● **Required work**
Can you reproduce each of the following items word for word, from the first through the last?

● **Given data**
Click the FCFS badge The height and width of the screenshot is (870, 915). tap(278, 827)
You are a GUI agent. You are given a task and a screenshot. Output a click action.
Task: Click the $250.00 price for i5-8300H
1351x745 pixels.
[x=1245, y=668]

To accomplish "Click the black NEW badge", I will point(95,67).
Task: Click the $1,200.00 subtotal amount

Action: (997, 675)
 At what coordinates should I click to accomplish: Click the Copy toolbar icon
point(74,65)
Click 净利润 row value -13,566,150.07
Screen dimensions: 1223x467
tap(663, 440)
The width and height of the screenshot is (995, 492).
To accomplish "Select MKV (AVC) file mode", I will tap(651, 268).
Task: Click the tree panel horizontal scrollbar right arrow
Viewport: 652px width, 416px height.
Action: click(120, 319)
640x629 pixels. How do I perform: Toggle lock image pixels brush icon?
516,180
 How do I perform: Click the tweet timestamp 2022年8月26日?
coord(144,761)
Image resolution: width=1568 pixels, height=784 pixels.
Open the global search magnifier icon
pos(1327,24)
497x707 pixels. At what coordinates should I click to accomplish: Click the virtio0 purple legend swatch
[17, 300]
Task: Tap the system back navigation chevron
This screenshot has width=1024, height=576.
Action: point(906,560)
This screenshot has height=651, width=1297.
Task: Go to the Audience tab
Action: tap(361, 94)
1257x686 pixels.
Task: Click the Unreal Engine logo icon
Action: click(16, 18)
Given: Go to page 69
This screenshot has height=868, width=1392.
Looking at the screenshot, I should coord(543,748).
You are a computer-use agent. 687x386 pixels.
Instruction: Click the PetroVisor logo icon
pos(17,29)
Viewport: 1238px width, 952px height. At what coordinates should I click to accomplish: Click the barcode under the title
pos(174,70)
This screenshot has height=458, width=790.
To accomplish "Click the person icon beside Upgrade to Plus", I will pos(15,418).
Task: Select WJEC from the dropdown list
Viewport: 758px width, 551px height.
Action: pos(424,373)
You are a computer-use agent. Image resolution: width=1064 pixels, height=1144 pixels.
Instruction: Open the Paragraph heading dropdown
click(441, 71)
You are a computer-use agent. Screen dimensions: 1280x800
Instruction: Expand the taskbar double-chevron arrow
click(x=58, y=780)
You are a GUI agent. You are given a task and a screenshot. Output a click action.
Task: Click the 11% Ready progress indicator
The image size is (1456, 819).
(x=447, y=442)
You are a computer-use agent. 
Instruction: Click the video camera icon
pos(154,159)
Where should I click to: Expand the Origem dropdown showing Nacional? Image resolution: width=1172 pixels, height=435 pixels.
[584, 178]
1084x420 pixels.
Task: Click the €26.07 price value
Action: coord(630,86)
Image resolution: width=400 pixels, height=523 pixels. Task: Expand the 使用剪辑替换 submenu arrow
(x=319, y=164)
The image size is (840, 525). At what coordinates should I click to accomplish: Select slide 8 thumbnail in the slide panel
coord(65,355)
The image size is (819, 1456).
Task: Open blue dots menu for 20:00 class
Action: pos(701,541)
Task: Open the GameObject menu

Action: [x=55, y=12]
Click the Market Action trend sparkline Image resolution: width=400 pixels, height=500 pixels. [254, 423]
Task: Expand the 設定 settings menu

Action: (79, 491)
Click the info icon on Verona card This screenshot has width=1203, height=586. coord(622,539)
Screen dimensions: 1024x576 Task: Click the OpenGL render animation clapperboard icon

● **Final result**
Click the FCFS badge The height and width of the screenshot is (870, 915). tap(278, 827)
You are a GUI agent. You are given a task and a screenshot. Output a click action.
Task: Click the $250.00 price for i5-8300H
1351x745 pixels.
[x=1245, y=668]

To accomplish "Click the black NEW badge", I will point(95,67).
Task: Click the $1,200.00 subtotal amount

Action: (997, 675)
 At what coordinates should I click to accomplish: Click the Copy toolbar icon
point(74,65)
Click 净利润 row value -13,566,150.07
Screen dimensions: 1223x467
tap(663, 440)
The width and height of the screenshot is (995, 492).
To accomplish "Select MKV (AVC) file mode", I will tap(651, 268).
Task: Click the tree panel horizontal scrollbar right arrow
Viewport: 652px width, 416px height.
Action: click(120, 319)
640x629 pixels. How do I perform: Toggle lock image pixels brush icon?
516,180
 How do I perform: Click the tweet timestamp 2022年8月26日?
coord(144,761)
Image resolution: width=1568 pixels, height=784 pixels.
Open the global search magnifier icon
pos(1327,24)
497x707 pixels. At what coordinates should I click to accomplish: Click the virtio0 purple legend swatch
[17, 300]
Task: Tap the system back navigation chevron
This screenshot has width=1024, height=576.
Action: point(906,560)
This screenshot has height=651, width=1297.
Task: Go to the Audience tab
Action: tap(361, 94)
1257x686 pixels.
Task: Click the Unreal Engine logo icon
Action: click(16, 18)
Given: Go to page 69
This screenshot has height=868, width=1392.
Looking at the screenshot, I should coord(543,748).
You are a computer-use agent. 687x386 pixels.
Instruction: Click the PetroVisor logo icon
pos(17,29)
Viewport: 1238px width, 952px height. At what coordinates should I click to accomplish: Click the barcode under the title
pos(174,70)
This screenshot has height=458, width=790.
To accomplish "Click the person icon beside Upgrade to Plus", I will pos(15,418).
Task: Select WJEC from the dropdown list
Viewport: 758px width, 551px height.
Action: pos(424,373)
You are a computer-use agent. Image resolution: width=1064 pixels, height=1144 pixels.
Instruction: Open the Paragraph heading dropdown
click(441, 71)
You are a computer-use agent. Screen dimensions: 1280x800
Instruction: Expand the taskbar double-chevron arrow
click(x=58, y=780)
You are a GUI agent. You are given a task and a screenshot. Output a click action.
Task: Click the 11% Ready progress indicator
The image size is (1456, 819).
(x=447, y=442)
You are a computer-use agent. 
Instruction: Click the video camera icon
pos(154,159)
Where should I click to: Expand the Origem dropdown showing Nacional? Image resolution: width=1172 pixels, height=435 pixels.
[584, 178]
1084x420 pixels.
Task: Click the €26.07 price value
Action: coord(630,86)
Image resolution: width=400 pixels, height=523 pixels. Task: Expand the 使用剪辑替换 submenu arrow
(x=319, y=164)
The image size is (840, 525). At what coordinates should I click to accomplish: Select slide 8 thumbnail in the slide panel
coord(65,355)
The image size is (819, 1456).
Task: Open blue dots menu for 20:00 class
Action: pos(701,541)
Task: Open the GameObject menu

Action: [x=55, y=12]
Click the Market Action trend sparkline Image resolution: width=400 pixels, height=500 pixels. [254, 423]
Task: Expand the 設定 settings menu

Action: (79, 491)
Click the info icon on Verona card This screenshot has width=1203, height=586. coord(622,539)
Screen dimensions: 1024x576 Task: Click the OpenGL render animation clapperboard icon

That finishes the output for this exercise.